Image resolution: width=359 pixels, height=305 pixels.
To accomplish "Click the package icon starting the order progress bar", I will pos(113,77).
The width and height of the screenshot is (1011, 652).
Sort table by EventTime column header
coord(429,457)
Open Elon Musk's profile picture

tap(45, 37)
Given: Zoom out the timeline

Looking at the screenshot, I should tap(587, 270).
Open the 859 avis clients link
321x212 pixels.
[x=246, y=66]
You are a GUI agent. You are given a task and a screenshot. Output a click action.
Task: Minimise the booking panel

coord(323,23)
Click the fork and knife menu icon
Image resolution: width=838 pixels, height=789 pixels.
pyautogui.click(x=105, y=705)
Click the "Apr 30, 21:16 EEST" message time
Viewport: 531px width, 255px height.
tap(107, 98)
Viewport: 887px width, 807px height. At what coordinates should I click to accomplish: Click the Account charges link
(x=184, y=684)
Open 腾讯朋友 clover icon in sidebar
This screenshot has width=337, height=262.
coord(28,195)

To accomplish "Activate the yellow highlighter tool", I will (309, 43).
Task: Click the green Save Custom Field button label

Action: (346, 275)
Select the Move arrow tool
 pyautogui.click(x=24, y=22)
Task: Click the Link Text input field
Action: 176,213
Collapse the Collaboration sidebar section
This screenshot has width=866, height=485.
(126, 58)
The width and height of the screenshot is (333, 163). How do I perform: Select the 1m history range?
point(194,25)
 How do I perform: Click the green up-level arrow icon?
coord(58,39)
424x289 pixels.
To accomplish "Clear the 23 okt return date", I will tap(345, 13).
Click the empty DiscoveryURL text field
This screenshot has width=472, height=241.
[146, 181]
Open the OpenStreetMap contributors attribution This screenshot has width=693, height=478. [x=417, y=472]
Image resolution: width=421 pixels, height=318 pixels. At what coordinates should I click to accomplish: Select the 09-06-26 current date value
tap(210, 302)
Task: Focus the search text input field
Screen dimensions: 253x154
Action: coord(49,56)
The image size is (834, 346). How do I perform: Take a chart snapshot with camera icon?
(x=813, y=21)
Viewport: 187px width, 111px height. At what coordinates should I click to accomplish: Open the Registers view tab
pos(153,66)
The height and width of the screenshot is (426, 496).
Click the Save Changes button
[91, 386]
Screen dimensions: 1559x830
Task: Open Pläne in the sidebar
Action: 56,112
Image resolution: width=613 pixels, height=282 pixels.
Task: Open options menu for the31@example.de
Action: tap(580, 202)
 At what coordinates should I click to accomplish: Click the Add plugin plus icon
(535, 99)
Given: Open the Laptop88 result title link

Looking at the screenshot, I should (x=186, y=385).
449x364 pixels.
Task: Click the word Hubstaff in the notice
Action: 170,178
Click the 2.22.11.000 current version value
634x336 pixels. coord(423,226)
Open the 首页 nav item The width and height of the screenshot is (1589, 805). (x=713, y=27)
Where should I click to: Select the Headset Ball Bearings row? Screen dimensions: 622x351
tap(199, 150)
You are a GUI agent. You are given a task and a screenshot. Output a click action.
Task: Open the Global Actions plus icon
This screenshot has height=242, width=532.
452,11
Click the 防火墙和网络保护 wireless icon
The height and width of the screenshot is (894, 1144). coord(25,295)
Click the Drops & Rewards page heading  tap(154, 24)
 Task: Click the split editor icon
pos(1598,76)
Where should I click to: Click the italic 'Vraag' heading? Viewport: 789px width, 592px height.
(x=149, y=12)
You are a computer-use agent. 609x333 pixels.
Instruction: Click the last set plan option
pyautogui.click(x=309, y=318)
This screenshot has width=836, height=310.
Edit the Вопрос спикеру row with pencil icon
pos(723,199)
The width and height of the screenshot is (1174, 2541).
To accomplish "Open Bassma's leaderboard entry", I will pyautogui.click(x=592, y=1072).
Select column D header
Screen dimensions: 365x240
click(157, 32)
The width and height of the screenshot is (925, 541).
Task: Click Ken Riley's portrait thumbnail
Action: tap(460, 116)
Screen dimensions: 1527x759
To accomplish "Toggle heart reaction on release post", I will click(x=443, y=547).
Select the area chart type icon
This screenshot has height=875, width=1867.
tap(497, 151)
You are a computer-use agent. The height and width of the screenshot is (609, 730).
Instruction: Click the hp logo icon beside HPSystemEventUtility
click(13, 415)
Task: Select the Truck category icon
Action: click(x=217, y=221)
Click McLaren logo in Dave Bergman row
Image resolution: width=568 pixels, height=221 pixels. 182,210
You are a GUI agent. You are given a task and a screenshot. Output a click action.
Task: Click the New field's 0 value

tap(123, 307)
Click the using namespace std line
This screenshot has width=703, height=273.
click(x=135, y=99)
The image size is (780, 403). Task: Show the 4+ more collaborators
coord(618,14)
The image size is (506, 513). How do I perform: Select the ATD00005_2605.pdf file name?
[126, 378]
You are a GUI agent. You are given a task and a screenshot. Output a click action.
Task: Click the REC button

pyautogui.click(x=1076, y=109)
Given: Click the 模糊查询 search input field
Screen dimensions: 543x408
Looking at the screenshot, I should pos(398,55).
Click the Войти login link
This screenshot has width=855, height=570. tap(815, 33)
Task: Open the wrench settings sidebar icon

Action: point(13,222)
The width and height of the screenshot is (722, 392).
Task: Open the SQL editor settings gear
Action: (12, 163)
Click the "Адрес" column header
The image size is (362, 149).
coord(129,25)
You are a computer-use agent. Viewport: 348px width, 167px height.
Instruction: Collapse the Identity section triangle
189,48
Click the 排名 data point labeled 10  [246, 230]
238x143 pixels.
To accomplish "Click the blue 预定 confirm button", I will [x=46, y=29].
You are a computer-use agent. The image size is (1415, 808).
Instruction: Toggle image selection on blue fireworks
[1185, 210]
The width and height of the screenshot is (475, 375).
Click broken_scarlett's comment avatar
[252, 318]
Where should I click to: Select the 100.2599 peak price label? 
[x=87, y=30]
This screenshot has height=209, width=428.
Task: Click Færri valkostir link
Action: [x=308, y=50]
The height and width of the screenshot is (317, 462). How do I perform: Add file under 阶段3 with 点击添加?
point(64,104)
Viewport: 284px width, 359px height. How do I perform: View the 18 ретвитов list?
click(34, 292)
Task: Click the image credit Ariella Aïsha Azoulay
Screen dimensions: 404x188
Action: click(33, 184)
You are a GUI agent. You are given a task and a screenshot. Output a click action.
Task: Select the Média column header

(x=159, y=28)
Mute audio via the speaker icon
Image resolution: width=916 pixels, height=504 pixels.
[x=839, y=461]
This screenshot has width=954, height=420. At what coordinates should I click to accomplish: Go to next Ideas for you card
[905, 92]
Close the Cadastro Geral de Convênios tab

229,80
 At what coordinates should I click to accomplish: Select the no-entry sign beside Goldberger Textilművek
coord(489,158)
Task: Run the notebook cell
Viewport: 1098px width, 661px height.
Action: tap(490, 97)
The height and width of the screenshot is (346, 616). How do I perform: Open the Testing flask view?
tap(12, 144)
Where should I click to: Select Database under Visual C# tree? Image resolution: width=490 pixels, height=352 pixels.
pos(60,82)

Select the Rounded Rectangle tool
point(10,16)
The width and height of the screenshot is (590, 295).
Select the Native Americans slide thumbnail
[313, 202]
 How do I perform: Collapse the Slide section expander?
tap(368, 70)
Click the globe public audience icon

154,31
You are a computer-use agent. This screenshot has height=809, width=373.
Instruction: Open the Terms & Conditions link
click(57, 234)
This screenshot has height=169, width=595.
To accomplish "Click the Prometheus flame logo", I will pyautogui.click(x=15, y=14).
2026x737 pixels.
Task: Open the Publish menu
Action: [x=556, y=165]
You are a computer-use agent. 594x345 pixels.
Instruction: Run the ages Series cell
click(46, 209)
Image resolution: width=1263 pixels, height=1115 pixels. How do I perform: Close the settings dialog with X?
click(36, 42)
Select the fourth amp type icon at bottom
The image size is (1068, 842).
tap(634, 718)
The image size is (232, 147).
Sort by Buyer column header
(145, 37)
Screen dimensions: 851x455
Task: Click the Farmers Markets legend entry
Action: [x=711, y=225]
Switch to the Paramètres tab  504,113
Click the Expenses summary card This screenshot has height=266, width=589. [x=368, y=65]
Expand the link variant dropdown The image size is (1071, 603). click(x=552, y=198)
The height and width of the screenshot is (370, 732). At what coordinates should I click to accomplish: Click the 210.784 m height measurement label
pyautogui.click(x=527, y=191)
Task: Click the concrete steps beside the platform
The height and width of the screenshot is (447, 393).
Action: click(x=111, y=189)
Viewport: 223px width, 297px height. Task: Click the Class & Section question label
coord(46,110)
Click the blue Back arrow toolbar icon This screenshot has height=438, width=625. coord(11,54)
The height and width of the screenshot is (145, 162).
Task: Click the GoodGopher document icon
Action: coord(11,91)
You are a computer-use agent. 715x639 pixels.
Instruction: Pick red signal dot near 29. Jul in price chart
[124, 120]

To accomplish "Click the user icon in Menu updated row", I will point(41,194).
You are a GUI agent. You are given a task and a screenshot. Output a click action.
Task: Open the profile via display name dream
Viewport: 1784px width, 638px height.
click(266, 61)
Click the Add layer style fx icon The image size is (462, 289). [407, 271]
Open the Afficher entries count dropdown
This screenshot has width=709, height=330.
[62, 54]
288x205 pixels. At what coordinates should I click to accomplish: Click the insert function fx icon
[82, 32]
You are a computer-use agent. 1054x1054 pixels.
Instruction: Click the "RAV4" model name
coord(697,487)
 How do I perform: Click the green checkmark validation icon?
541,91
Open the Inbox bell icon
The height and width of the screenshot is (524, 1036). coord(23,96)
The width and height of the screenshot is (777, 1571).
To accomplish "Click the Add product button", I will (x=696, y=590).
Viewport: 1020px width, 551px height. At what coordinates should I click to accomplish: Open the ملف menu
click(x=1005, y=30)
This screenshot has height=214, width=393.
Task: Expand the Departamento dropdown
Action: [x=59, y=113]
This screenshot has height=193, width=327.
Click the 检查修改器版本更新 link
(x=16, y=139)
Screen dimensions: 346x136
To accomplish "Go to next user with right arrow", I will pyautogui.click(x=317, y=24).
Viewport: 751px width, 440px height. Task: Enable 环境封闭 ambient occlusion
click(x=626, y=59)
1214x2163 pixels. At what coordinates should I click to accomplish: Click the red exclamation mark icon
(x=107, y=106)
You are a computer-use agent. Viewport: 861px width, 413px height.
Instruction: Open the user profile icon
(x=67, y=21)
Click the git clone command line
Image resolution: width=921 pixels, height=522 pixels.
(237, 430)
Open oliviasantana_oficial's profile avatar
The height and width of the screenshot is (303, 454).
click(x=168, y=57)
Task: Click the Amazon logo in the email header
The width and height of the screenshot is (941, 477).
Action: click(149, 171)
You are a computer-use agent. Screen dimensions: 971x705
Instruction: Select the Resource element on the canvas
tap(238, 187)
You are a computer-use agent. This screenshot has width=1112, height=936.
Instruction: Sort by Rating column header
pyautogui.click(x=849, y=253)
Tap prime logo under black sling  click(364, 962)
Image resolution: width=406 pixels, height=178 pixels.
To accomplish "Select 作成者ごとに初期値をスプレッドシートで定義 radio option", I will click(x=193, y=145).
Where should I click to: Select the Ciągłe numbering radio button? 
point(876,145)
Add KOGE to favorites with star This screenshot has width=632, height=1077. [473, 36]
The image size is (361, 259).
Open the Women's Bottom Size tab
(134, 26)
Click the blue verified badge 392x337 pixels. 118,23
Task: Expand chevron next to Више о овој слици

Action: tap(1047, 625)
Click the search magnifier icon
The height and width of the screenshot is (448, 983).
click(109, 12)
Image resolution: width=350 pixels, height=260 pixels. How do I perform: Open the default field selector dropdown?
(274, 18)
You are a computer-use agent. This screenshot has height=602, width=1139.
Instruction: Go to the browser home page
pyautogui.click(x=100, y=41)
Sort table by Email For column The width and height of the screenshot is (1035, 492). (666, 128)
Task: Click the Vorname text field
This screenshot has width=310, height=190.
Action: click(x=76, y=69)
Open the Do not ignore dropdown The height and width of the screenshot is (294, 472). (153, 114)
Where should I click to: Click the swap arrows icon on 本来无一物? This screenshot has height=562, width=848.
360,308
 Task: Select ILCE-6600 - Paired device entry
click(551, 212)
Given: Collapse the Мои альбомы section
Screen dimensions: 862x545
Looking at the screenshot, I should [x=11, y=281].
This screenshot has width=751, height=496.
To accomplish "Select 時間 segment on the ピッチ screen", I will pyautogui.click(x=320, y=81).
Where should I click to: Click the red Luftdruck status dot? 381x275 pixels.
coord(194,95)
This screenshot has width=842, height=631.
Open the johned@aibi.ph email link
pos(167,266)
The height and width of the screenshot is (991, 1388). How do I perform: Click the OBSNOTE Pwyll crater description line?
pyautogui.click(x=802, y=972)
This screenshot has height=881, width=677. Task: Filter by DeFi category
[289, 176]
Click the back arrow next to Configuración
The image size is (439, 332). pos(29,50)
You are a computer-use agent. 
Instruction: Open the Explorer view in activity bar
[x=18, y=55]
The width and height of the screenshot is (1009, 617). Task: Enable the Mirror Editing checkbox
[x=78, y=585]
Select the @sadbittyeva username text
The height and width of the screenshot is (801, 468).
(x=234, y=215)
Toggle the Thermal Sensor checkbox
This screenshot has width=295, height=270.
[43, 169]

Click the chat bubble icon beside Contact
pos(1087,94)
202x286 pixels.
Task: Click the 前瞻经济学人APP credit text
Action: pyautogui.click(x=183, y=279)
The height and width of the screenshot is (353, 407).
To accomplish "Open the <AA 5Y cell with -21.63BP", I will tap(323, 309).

---------------

- What the task requires: Whatever else the listing above holds, retype exactly only the lines from the one containing "Click the git clone command line" to the one containing "You are a computer-use agent. Screen", both ends kept.

- Response below:
Click the git clone command line
Image resolution: width=921 pixels, height=522 pixels.
(237, 430)
Open oliviasantana_oficial's profile avatar
The height and width of the screenshot is (303, 454).
click(x=168, y=57)
Task: Click the Amazon logo in the email header
The width and height of the screenshot is (941, 477).
Action: click(149, 171)
You are a computer-use agent. Screen dimensions: 971x705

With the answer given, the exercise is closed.